Top of AVAILABLE DATA
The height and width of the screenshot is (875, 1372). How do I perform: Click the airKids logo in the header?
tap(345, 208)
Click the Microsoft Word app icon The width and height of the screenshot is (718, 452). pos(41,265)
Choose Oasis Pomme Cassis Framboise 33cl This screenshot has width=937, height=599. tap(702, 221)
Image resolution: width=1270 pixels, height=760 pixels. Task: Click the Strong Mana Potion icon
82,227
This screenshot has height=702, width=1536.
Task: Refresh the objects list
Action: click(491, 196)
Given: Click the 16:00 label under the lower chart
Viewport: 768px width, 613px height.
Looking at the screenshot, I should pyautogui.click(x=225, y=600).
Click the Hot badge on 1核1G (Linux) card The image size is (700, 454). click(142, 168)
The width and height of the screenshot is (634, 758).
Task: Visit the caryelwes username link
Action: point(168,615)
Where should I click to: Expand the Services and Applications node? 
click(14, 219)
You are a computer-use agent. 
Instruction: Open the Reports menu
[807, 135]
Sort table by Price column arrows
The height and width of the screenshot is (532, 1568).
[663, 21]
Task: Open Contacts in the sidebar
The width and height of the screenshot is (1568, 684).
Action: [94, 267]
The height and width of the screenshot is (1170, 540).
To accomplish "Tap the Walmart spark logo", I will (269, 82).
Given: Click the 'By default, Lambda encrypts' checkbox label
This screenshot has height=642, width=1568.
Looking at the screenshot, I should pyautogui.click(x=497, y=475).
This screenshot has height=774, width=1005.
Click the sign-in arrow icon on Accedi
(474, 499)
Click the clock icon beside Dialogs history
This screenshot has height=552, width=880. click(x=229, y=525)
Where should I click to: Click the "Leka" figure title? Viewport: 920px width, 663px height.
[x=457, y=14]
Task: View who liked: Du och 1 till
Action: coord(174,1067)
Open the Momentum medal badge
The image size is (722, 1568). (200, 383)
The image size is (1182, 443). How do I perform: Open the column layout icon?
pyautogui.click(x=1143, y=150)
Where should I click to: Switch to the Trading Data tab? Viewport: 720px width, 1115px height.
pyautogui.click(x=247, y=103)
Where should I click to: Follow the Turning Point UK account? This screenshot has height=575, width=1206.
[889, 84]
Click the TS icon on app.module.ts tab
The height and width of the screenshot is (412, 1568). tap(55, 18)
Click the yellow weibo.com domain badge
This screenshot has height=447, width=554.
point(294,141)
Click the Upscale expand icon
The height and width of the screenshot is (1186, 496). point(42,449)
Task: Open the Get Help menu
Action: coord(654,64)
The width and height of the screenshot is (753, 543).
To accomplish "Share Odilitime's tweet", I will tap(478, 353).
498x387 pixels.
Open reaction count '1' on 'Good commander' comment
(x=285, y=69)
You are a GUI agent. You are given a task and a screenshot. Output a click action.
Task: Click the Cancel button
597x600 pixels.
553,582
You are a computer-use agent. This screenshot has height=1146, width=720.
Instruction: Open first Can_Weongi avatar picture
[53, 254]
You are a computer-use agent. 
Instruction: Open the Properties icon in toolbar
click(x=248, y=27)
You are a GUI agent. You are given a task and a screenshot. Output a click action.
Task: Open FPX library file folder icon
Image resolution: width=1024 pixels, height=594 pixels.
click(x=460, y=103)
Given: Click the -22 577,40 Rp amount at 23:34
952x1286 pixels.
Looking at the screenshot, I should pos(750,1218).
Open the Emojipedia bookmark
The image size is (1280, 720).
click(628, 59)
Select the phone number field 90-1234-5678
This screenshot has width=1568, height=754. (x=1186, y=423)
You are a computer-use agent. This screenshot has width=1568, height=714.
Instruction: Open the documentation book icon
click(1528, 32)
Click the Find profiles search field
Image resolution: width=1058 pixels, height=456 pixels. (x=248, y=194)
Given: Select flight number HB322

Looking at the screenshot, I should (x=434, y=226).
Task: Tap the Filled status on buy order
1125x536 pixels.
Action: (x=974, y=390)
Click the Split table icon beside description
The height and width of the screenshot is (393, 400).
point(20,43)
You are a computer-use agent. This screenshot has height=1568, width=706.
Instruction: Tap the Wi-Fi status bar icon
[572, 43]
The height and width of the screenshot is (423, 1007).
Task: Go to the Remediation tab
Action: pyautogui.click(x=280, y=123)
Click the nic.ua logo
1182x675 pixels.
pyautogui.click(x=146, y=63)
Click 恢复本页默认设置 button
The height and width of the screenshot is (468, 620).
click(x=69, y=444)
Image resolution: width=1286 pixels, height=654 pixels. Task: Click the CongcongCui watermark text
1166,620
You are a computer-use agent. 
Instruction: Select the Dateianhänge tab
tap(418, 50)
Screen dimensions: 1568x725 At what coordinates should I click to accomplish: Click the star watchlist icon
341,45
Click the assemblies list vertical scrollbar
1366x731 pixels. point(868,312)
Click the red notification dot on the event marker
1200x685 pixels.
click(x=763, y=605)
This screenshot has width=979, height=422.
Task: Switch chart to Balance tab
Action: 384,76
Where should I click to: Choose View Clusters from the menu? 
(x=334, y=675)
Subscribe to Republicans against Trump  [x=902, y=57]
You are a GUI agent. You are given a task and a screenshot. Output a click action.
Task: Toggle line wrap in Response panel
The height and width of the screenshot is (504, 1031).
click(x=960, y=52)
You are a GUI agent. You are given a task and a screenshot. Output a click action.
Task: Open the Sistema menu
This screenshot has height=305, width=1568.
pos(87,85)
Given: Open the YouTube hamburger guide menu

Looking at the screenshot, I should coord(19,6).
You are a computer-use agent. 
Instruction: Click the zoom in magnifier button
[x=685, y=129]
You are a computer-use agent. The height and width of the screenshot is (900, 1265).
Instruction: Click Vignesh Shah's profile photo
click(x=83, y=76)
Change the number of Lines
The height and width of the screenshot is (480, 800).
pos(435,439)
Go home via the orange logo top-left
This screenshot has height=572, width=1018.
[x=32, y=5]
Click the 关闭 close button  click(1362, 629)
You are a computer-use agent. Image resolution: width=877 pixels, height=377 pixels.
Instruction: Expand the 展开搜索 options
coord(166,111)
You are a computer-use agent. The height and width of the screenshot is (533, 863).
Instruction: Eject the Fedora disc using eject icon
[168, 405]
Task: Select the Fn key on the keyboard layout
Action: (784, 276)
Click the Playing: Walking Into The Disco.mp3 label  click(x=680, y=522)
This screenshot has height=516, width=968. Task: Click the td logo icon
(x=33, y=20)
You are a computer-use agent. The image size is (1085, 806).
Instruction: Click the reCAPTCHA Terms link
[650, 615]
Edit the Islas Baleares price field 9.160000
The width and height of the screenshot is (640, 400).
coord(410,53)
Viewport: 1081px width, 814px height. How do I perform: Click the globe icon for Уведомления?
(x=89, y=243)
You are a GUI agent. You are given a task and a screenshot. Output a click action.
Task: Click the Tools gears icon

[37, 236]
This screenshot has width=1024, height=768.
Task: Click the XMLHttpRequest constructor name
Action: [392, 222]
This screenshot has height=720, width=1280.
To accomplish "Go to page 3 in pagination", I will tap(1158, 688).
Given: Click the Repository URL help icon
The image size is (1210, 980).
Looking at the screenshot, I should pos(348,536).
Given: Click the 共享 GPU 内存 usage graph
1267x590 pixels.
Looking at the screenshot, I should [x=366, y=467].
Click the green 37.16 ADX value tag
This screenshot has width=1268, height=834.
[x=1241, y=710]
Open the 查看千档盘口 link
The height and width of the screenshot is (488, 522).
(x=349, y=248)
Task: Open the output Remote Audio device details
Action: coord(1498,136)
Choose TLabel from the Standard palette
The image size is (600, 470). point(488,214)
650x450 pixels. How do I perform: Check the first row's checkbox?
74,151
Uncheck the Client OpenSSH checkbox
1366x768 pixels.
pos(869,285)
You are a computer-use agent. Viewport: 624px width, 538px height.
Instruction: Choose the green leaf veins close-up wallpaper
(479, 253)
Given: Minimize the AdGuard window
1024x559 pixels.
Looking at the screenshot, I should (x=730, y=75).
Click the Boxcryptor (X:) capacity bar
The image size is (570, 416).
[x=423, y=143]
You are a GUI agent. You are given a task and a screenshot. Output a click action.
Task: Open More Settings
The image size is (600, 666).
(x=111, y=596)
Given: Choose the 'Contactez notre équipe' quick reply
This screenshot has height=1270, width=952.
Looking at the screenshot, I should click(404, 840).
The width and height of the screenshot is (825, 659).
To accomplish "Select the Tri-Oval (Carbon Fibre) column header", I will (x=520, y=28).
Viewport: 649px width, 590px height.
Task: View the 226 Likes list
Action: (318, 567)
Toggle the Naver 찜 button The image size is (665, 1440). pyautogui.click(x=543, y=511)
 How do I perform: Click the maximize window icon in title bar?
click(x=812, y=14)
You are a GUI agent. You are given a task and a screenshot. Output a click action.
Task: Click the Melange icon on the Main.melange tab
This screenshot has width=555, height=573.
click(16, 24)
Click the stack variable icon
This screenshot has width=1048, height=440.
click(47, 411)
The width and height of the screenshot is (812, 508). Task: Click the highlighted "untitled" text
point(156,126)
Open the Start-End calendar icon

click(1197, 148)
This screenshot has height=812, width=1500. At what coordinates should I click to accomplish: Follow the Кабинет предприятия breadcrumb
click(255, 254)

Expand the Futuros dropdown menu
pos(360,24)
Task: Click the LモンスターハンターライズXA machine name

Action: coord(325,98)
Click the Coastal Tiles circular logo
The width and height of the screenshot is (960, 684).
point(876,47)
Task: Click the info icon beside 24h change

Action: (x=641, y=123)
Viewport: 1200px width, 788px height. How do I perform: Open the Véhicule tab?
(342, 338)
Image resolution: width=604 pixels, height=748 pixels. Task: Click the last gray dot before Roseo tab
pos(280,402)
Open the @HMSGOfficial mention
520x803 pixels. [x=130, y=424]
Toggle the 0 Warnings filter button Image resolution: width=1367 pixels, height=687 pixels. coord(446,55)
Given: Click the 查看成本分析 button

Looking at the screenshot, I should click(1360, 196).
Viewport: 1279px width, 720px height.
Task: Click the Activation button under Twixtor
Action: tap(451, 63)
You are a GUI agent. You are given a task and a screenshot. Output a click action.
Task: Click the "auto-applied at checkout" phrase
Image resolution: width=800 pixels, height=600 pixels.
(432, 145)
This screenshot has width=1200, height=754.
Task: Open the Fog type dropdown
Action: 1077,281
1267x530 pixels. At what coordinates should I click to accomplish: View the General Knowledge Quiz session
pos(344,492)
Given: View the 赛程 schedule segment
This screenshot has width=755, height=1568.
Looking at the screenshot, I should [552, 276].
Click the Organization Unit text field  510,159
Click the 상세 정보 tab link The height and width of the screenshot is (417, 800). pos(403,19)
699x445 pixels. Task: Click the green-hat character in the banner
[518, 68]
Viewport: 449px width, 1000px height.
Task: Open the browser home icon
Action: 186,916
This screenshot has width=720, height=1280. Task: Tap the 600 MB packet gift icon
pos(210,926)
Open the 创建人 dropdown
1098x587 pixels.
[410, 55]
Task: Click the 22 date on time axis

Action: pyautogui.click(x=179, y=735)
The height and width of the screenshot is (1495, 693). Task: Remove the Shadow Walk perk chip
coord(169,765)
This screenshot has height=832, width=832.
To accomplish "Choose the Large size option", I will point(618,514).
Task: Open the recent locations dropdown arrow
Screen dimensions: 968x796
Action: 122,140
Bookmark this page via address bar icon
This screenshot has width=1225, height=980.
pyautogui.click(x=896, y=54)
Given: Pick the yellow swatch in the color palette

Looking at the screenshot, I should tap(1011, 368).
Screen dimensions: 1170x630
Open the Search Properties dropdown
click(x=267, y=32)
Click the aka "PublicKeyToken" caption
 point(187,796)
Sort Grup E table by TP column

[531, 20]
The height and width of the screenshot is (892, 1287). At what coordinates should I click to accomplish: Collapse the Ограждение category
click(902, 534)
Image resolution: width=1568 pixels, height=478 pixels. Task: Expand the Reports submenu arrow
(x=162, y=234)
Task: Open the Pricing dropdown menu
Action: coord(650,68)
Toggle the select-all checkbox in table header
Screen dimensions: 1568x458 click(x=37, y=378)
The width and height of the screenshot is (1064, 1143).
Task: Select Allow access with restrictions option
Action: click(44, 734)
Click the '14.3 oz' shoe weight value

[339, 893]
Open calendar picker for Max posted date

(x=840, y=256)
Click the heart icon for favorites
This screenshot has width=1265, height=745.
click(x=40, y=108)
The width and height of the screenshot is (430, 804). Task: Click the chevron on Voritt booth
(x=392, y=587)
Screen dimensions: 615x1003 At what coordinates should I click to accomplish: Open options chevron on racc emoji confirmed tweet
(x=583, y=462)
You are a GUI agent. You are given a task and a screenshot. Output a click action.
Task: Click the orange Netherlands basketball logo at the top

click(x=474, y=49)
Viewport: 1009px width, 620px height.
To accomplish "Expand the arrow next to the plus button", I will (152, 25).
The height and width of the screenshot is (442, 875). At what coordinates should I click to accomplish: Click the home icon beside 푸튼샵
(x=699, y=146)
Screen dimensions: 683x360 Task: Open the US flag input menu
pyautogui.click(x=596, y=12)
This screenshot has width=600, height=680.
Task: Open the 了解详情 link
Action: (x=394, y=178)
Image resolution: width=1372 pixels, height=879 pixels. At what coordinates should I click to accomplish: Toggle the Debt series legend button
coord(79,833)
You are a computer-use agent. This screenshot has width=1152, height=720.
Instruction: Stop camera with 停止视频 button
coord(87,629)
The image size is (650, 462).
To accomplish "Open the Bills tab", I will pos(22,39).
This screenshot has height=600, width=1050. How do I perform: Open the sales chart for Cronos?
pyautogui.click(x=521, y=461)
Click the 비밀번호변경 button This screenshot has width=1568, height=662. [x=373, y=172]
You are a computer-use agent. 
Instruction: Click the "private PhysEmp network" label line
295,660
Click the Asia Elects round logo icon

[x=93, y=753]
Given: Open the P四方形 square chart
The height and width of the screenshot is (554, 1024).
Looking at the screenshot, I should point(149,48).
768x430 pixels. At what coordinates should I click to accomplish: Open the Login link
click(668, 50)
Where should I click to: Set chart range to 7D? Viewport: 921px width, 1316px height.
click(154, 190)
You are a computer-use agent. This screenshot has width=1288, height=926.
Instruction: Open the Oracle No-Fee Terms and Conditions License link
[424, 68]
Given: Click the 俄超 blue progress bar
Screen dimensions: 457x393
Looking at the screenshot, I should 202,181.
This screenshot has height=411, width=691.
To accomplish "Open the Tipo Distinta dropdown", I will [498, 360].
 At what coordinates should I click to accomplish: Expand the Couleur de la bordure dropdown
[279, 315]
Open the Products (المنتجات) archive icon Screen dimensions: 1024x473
Bottom of AVAILABLE DATA
**YOUR TASK**
Nothing should appear in the answer except the lines above from the line with "Instruction: Stop camera with 停止视频 button" through the line with "has width=1288, height=926.", both included, written out exactly.

**ANSWER BOX**
Instruction: Stop camera with 停止视频 button
coord(87,629)
The image size is (650, 462).
To accomplish "Open the Bills tab", I will pos(22,39).
This screenshot has height=600, width=1050. How do I perform: Open the sales chart for Cronos?
pyautogui.click(x=521, y=461)
Click the 비밀번호변경 button This screenshot has width=1568, height=662. [x=373, y=172]
You are a computer-use agent. 
Instruction: Click the "private PhysEmp network" label line
295,660
Click the Asia Elects round logo icon

[x=93, y=753]
Given: Open the P四方形 square chart
The height and width of the screenshot is (554, 1024).
Looking at the screenshot, I should point(149,48).
768x430 pixels. At what coordinates should I click to accomplish: Open the Login link
click(668, 50)
Where should I click to: Set chart range to 7D? Viewport: 921px width, 1316px height.
click(154, 190)
You are a computer-use agent. This screenshot has width=1288, height=926.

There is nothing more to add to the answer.